The apparent enhanced immune protection in naturally immune individuals also calls into question the necessity of vaccination in the cohort of 90-100 million previously infected people. The vaccines carry risks, and a core concept in medicine is to do no more intervention than is necessary. Without evidence of failed natural immunity after infection, the risks of vaccination may outweigh the benefits.

It is only a matter of time before the country finds consensus that SARS-CoV-2 is an endemic virus. Reaching that point is critical to evaluate our response during pandemic stages. We must take lessons in the biotech industry’s ability when regulatory reins are loosened, our minimal knowledge of a novel virus, the shortcomings of experts, and the value of freedom. So as we shift to our new understanding of SARS-CoV-2, it is a great opportunity to remind people that, in our free country, it is our responsibility to assess risk and protect ourselves as individuals.

The average American lifespan is 78.7 years. Parts of the USA have had 18-months of emergency lockdown orders (in one way or another). This means Americans have experienced reduced freedom to life, liberty, and pursuit of happiness for 2% of their expected lifespan. The proportion of life experienced under lockdown is much higher the lower in age you go. For example, 18 months represents 8.3% of an 18-year-old’s life.

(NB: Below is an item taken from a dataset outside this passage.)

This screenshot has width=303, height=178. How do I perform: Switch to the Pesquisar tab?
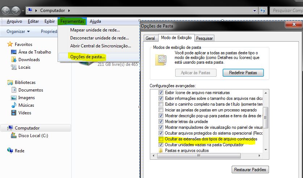(205, 38)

At a certain point we must accept the tools to fight this virus are available to us all. Experts are helpful, but they do not have all the answers. Nobody knows you better than you know yourself. At Cure-Hub we recommend discussing the available tools to fight SARS-CoV-2 with your physician. They can help you decide what is best for you. Then it is up to each of us to decide how to act, while understanding that the freedom to make our own choice is the most important part of being American.

Stay safe and stay free.

Note: Cure-Hub LLC or Ian Martiszus do not recommend purposeful inoculation with SARS-CoV-2, or any virus for that matter. We wouldn’t even do that with a common cold.